Jamie Roberts refuses to believe his touring party are not sufficiently battle-hardened.
British & Irish Lions not 'undercooked' ahead of first Test against Australia
Jamie Roberts has dismissed any notion of the British & Irish Lions being "undercooked" for next week's first Test match against Australia.
The Lions arrived in Sydney on Thursday, fresh from mauling a Combined Country XV 64-0 at Newcastle's Hunter Stadium on Wednesday night.
In four games so far, they have amassed a total of 214 points and 28 tries with an average scoreline of 53-9, leading to suggestions they might not be sufficiently battle and match-hardened for the opening Wallabies showdown in Brisbane 10 days from now.
Twelve years ago, though, when the Lions last toured Australia, they had already lost a game by this stage of the trip, had also demolished horribly-weak opponents in Western Australia and a Queensland President's XV – yet still beat the Wallabies 29-13 first-up.
The tour could go up a gear in their next two games – against New South Wales Waratahs on Saturday, and the Brumbies in Canberra three days later – with Roberts not feeling those opening salvos will be an issue after the Lions were tested just once so far, against Queensland Reds last weekend.
"Ultimately, we've got to be playing teams where it's far more competitive, but that is the nature of touring, that is the way it is," the 53 times-capped Wales centre said.
"We always knew that these games would be part of the tour.
"From 2009, we have to remember that we came very close to winning [against South Africa], but for a couple of mistakes in that first Test and that second Test as well.
"I am sure that Saturday is going to be as equal a challenge, if not a greater challenge, than the Reds game last weekend.
"I don't think there is any danger of this squad being undercooked for the Tests."
Roberts has worked with Lions head coach and current Wales boss Warren Gatland long enough to know training intensity will be cranked up if he feels the games lack the necessary physical edge.
"You can argue both ways," Roberts added. "It's the nature of the tour, but it is up to us as a side to raise the intensity in our game.
"If 'Gats' doesn't feel we are reaching that Test match intensity in games, he will make sure we do it in training. The sports science team out here are second to none, and it's about getting things right off the pitch as well.
"If he doesn't feel that we are getting to that intensity, he will certainly replicate it in training leading up to the first Test."
Roberts admits the squad "haven't got a clue" what Gatland's likely first Test team will be at this stage.
A number of players appear to be automatic choices – that list would include full-back Leigh Halfpenny, wing George North, fly-half Jonathan Sexton, scrum-half Mike Phillips, prop Adam Jones and lock Paul O'Connell.

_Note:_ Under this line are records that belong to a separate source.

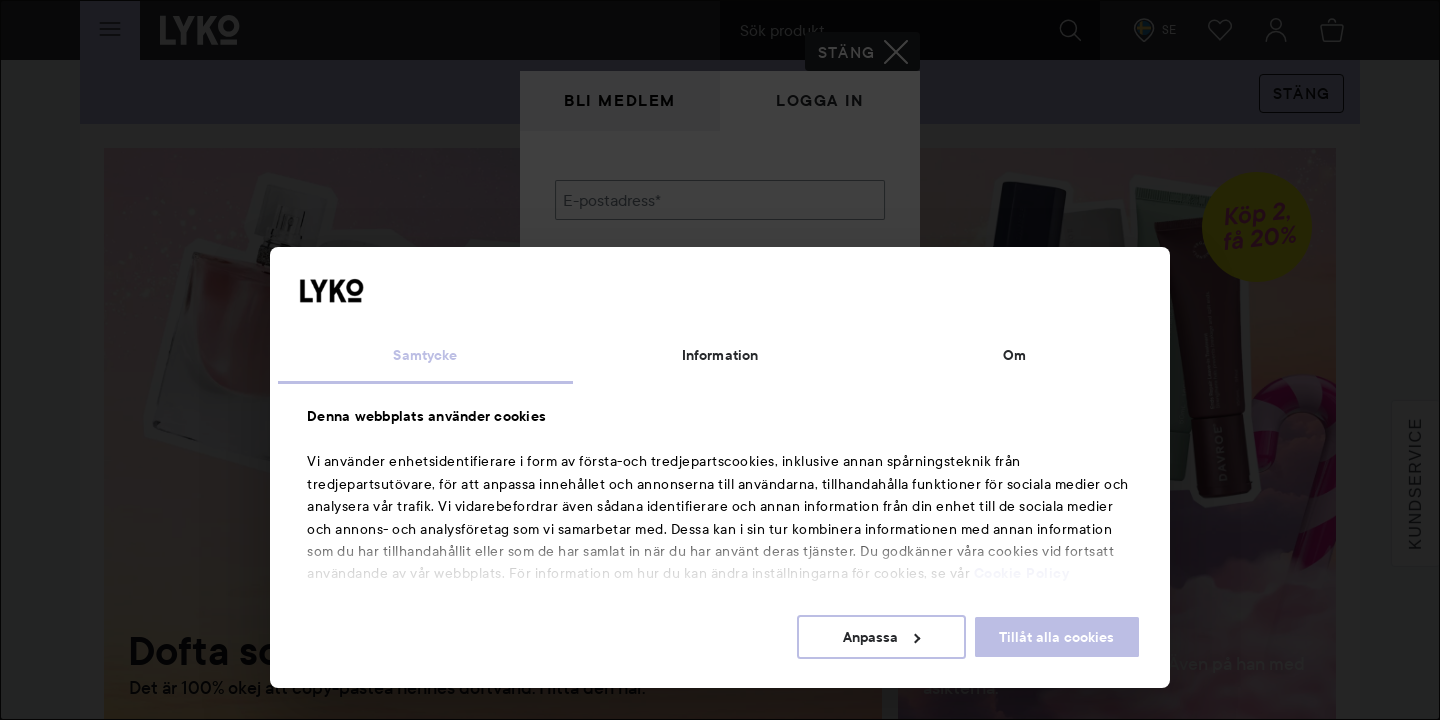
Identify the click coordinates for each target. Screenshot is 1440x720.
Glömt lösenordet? (621, 340)
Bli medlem (620, 100)
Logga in (820, 100)
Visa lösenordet (833, 302)
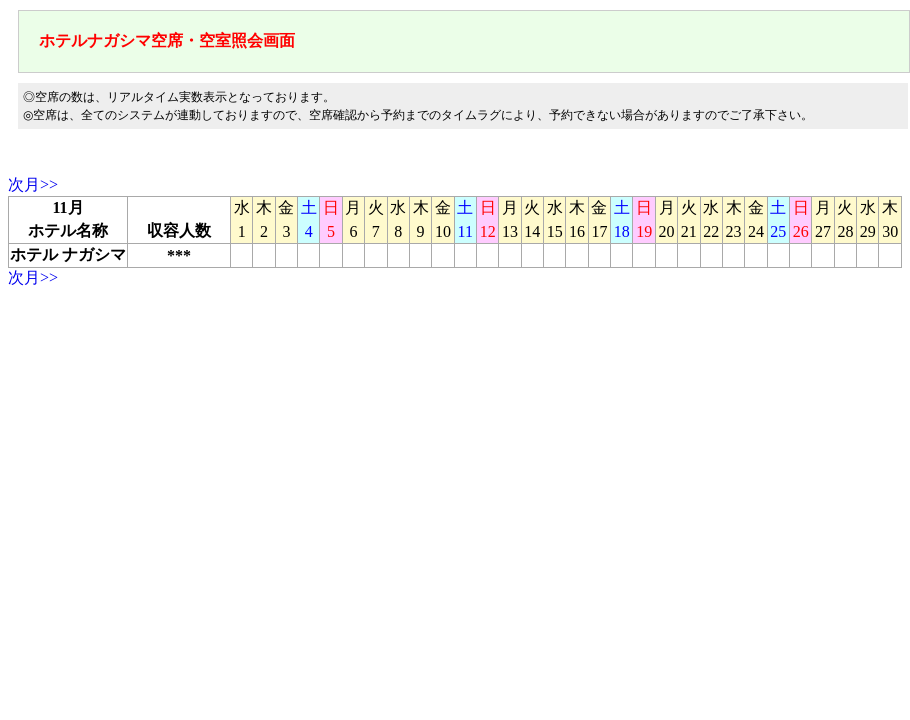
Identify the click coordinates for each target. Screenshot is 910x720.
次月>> (33, 184)
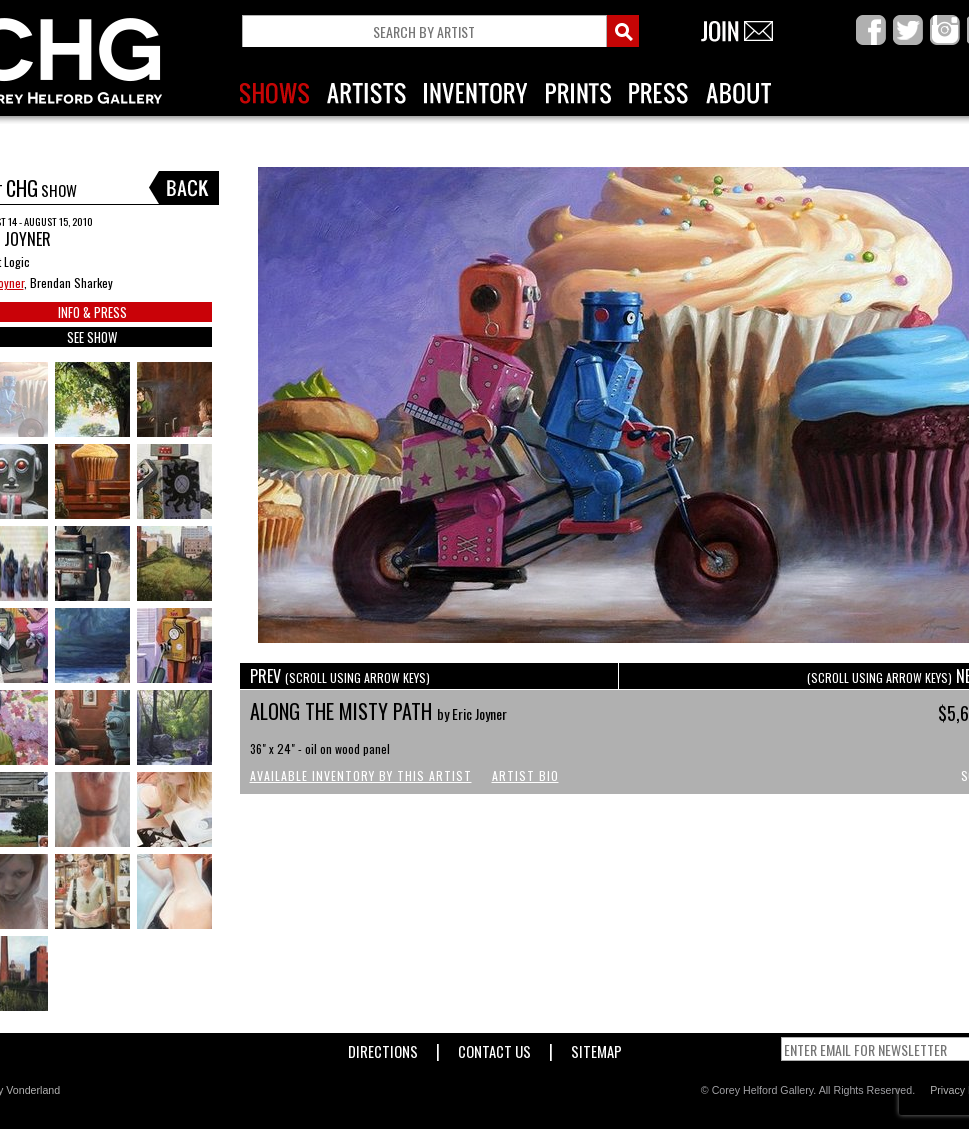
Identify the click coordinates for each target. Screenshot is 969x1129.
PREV (340, 676)
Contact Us (494, 1047)
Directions (383, 1047)
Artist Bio (525, 775)
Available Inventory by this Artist (361, 775)
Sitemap (596, 1047)
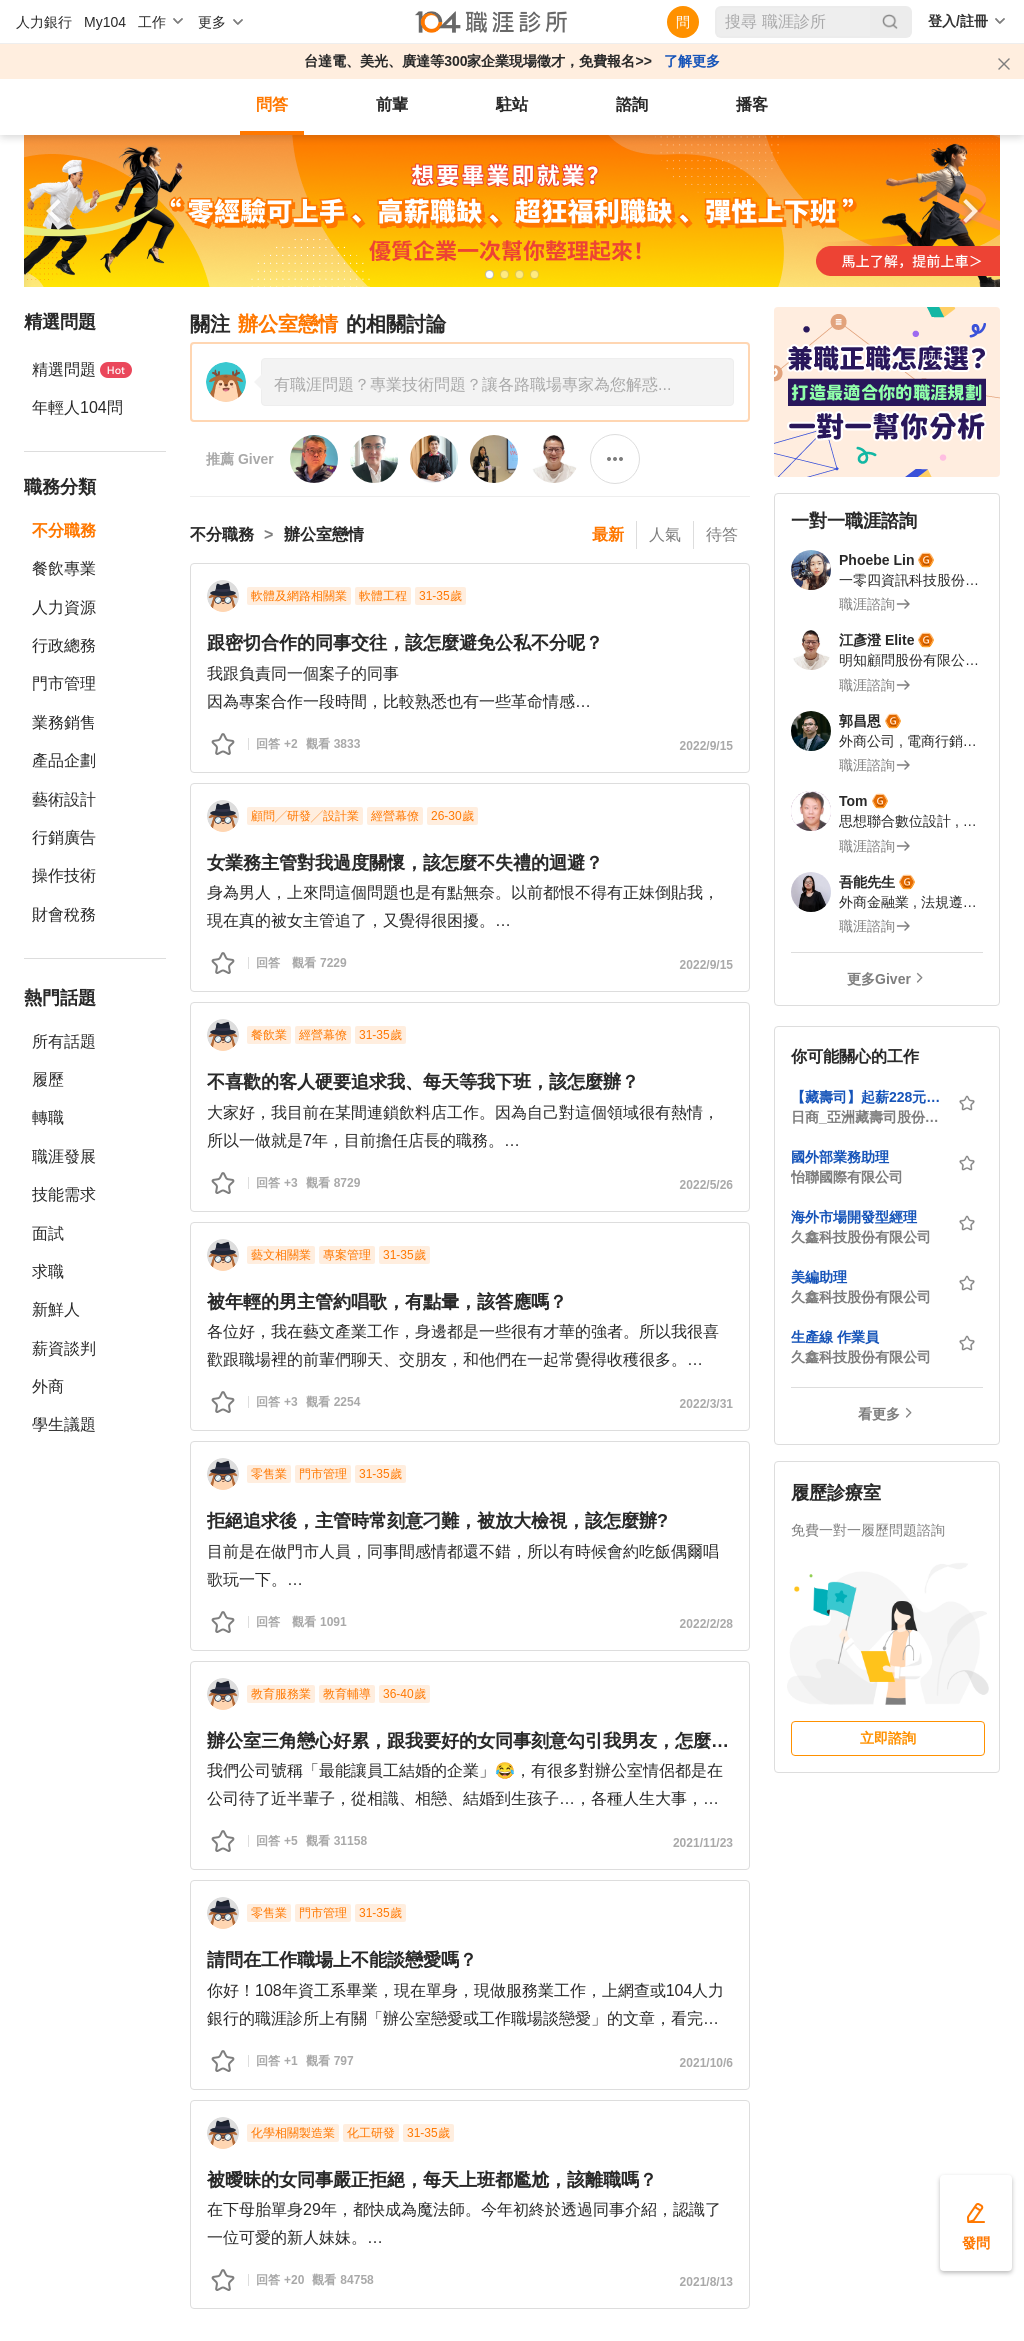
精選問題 (82, 369)
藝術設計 (64, 799)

But the selection thinking, at least publicly, remains fluid from Gatland and his coaching staff as they build towards tackling the Wallabies.
"We just have to wait and see what Warren decides to go with," Roberts said. "We haven't got a clue. The coaches have made it clear to the players that they will give everyone a shot.
"This Saturday's selection will probably sway things a little – that is what people are expecting, anyway – but we will wait and see. It all depends on the coaches, don't ask me. As players, we don't pick the team.
"I am sure if boys impress enough in next Tuesday's team [against the Brumbies], they will get their shot at Test match rugby. Warren has indicated that. Those boys who put their hands up will get selected.
"We are here as a squad. Obviously, as an individual you would love to be playing every game for the Lions, and certainly the Test matches.
"Those players who make the Test team have a job to do, but those players who don't have an even bigger job to do in my eyes. Ultimately we want to achieve the goal of winning the Test series, regardless of what team is picked. We are all here as a collective."